There are three angles to this I see from the question and the comments so far:
1. Can you verify that you have a complete set of data for a party Alice?
Short answer: No. Imagine a topology where Alice is hosted on two nodes P1 and P2, and your ledger is running on an infrastructure in which a fork is possible. If you have a network partition separating P1 and P2 and there is a fork, P1 and P2 have no mutual knowledge of what’s going on on the other side and the term “complete set of data for a party Alice” loses meaning.
Less drastically, the Partitioned Ledger Topology allows for partitioned ledgers without forking. In that scenario it’s possible to have to participants P1 and P2 both hosting Alice, but part of different sets of partitions. A single participant does not have enough information to ascertain whether its data for Alice is complete. It can only ensure it’s complete for the partitions it’s a member of.
So: The best you can ask for is that you can verify completeness of Alice’s data on the partition/fork that a given participant is a member of.
2. Can I verify that a Participant is giving me a complete set of data for the partition/fork it belongs to?
The best you can hope for is that you can verify completeness up to a point as due to whatever delays or latencies you may not have caught up to the latest yet. But even a point is imprecise. DAML Ledgers are not linearly ordered, they only enforce causality ordering. There’s a PR open documenting this in great detail.
Furthermore, a single Party (and this a single Participant) only has partial knowledge of the Ledger. Eg if Alice and Bob alternately create Foo
contracts which only the creator is a stakeholder on, Alice doesn’t have any knowledge of Bob’s activity and vice versa.
In the same vein, if Alice, Bob and Charlie keep moving an IOU issued by Doris around in a circle, each single party only sees disconnected inward and outward transfers. They can’t correlate the events. If you add the whole partitioning topic, you can imagine this sequence:
- Alice on P1 sends to Bob on P2
- Bob on P2 sends to Charlie on P3
- Charlie on P3 sends to Alice on P4 (on a different partition)

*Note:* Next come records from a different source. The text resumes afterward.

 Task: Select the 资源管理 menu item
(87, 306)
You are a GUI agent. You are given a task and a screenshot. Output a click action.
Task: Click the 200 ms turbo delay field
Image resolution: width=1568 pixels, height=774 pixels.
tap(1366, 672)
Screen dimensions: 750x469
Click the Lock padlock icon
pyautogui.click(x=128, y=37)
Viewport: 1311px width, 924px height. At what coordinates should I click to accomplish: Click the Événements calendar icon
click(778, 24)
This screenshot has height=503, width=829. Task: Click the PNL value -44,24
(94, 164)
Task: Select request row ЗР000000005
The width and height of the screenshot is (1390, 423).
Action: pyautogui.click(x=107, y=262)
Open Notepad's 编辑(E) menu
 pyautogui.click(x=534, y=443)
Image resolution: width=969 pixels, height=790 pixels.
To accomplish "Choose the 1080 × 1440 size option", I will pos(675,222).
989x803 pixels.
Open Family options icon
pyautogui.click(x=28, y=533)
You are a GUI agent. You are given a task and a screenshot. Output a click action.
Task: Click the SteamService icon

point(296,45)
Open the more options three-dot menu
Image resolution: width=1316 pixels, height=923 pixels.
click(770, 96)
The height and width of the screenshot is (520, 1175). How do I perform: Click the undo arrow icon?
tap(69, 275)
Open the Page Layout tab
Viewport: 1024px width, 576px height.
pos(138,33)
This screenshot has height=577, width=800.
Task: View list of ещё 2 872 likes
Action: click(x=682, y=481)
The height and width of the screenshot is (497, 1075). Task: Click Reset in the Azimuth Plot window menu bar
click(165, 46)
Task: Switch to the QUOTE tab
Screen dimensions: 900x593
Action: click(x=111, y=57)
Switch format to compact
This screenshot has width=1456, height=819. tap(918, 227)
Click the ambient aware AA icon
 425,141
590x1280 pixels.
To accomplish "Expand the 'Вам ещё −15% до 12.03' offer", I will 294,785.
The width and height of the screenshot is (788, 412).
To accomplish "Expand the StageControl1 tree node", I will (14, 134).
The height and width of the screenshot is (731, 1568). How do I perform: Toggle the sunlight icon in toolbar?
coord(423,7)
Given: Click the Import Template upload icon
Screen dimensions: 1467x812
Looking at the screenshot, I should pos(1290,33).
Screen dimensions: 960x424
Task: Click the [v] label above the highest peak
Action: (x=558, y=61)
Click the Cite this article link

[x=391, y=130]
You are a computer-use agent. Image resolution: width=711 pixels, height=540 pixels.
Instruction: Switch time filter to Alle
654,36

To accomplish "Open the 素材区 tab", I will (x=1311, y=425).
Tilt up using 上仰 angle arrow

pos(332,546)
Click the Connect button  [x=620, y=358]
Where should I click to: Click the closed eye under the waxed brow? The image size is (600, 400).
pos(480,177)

- Alice on P4 sends to Bob on P2
- Bob on P2 sends to Alice on P1
What does Alice on P1 see? Just an outward transfer to Bob and an inward transfer from Bob. P1 has no information about the fact that any Iou passed though Alice on P4.
What the DAML Ledger model does allow you to verify is that given an event/action, you can verify that the subgraph that led up to that event/action is valid, which includes a degree of completeness. Ie Alice on P1 in the above can verify that because both Doris and Bob gave appropriate authority the outward and inward transfers are valid and there is no information missing that Alice is entitled to.
This kind of verification is enabled by the TransactionService in tree mode.
3. Can my client application check that it didn’t miss a transaction that the Participant does know?
The scenario here would be that a client application subscribes to the transaction service, and crashes a offset 7. It restarts, re-subscribes, gets transactions from offset 17 and misses information in between.
Rather than going for verification, the idea of the DAML Ledger API is that the client keeps track of the last offset it has seen. Ie after completing the processing of the transaction at offset 7, it should write 7 to it’s own persistence. If it now crashes, it knows to resubscribe from 7.
Clients without persistence need to be able to restart from current state. Ie they need to subscribe to the Active Contract Service first, which gives the offset at which that contract set was valid. Then the client subscribes from that offset.
The Ledger API gives the guarantee that the data returned in those usages is complete. As @stefanobaghino-da said, that’s something you need to trust.
Technically we could emit some hashes, to make it look fancy, but it wouldn’t add any guarantees. Eg imagine we kept a table which for each Party and offset kept a hash #(Party, Offset) in such a way that if for Alice offset 11 follows offset 7, the #(Alice, 11) is the hash of [#(Alice, 7), 11]. The client app could now “verify” that the hashes all match nicely, but since they are Participant generated, you are still just trusting the participant to do its job.